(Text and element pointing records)
++++++++
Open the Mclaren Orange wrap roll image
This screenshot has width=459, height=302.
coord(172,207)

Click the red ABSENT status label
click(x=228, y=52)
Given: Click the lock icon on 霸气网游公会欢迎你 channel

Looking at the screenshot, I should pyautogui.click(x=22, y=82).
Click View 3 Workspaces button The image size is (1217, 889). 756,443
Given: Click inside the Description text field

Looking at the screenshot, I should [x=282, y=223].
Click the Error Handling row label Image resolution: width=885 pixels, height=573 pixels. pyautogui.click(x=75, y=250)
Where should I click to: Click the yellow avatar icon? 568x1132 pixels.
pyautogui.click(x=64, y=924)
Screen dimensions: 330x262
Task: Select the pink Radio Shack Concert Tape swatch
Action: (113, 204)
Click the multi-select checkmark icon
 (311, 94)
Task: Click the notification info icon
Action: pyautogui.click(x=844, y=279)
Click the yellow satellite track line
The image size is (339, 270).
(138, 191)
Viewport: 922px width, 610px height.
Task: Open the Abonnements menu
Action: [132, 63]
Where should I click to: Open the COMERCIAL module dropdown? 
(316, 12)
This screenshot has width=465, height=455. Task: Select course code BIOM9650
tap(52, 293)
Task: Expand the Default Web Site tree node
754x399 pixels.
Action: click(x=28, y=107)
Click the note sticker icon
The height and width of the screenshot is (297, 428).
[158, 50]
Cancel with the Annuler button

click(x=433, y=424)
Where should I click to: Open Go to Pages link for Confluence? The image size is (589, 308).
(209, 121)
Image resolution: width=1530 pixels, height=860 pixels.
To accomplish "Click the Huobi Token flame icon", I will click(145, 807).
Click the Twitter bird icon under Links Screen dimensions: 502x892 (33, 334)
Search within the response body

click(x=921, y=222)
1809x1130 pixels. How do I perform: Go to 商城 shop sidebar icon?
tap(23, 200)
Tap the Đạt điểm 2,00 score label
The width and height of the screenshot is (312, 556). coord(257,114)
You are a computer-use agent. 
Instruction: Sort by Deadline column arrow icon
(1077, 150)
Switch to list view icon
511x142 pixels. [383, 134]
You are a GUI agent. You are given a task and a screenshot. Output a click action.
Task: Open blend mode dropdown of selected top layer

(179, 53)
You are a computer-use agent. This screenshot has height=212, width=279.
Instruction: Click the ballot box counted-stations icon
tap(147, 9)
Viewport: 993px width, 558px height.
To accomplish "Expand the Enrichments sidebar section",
++++++++
__Task to complete__:
Identify every line in the material above that contains the word "button", and copy each of those lines.

__The answer__:
Click View 3 Workspaces button The image size is (1217, 889). 756,443
Cancel with the Annuler button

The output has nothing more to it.